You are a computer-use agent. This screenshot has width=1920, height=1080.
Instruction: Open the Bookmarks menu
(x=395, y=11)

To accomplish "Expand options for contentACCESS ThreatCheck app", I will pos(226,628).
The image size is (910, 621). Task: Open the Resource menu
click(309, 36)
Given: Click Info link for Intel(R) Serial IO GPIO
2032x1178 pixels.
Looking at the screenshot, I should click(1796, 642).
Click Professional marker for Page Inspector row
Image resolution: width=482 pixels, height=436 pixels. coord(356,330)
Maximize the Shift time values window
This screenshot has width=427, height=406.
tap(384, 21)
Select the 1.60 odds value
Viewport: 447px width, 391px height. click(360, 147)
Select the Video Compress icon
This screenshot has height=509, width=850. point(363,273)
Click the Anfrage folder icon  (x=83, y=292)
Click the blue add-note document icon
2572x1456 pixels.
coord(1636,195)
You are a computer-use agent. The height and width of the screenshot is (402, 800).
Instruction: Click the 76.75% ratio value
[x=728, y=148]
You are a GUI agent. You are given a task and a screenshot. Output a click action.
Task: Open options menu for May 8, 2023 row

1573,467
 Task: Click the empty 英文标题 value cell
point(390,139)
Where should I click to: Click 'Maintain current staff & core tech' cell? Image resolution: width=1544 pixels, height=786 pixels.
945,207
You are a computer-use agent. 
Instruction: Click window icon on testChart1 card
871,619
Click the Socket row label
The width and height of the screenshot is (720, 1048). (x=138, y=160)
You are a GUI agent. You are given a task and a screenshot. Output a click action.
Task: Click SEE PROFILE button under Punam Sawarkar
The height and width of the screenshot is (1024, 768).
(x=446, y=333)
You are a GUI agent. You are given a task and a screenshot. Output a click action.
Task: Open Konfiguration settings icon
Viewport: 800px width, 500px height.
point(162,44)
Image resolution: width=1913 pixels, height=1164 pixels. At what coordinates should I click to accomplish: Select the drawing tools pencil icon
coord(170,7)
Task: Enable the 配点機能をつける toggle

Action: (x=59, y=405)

..............................

§ What the exercise asks
Rewrite the listing above with every "Instruction" changed to "Command" and nothing else altered.

§ Response
You are a computer-use agent. This screenshot has width=1920, height=1080.
Command: Open the Bookmarks menu
(x=395, y=11)

To accomplish "Expand options for contentACCESS ThreatCheck app", I will pos(226,628).
The image size is (910, 621). Task: Open the Resource menu
click(309, 36)
Given: Click Info link for Intel(R) Serial IO GPIO
2032x1178 pixels.
Looking at the screenshot, I should click(1796, 642).
Click Professional marker for Page Inspector row
Image resolution: width=482 pixels, height=436 pixels. coord(356,330)
Maximize the Shift time values window
This screenshot has width=427, height=406.
tap(384, 21)
Select the 1.60 odds value
Viewport: 447px width, 391px height. click(360, 147)
Select the Video Compress icon
This screenshot has height=509, width=850. point(363,273)
Click the Anfrage folder icon  (x=83, y=292)
Click the blue add-note document icon
2572x1456 pixels.
coord(1636,195)
You are a computer-use agent. The height and width of the screenshot is (402, 800).
Command: Click the 76.75% ratio value
[x=728, y=148]
You are a GUI agent. You are given a task and a screenshot. Output a click action.
Task: Open options menu for May 8, 2023 row

1573,467
 Task: Click the empty 英文标题 value cell
point(390,139)
Where should I click to: Click 'Maintain current staff & core tech' cell? Image resolution: width=1544 pixels, height=786 pixels.
945,207
You are a computer-use agent. 
Command: Click window icon on testChart1 card
871,619
Click the Socket row label
The width and height of the screenshot is (720, 1048). (x=138, y=160)
You are a GUI agent. You are given a task and a screenshot. Output a click action.
Task: Click SEE PROFILE button under Punam Sawarkar
The height and width of the screenshot is (1024, 768).
(x=446, y=333)
You are a GUI agent. You are given a task and a screenshot. Output a click action.
Task: Open Konfiguration settings icon
Viewport: 800px width, 500px height.
point(162,44)
Image resolution: width=1913 pixels, height=1164 pixels. At what coordinates should I click to accomplish: Select the drawing tools pencil icon
coord(170,7)
Task: Enable the 配点機能をつける toggle

Action: (x=59, y=405)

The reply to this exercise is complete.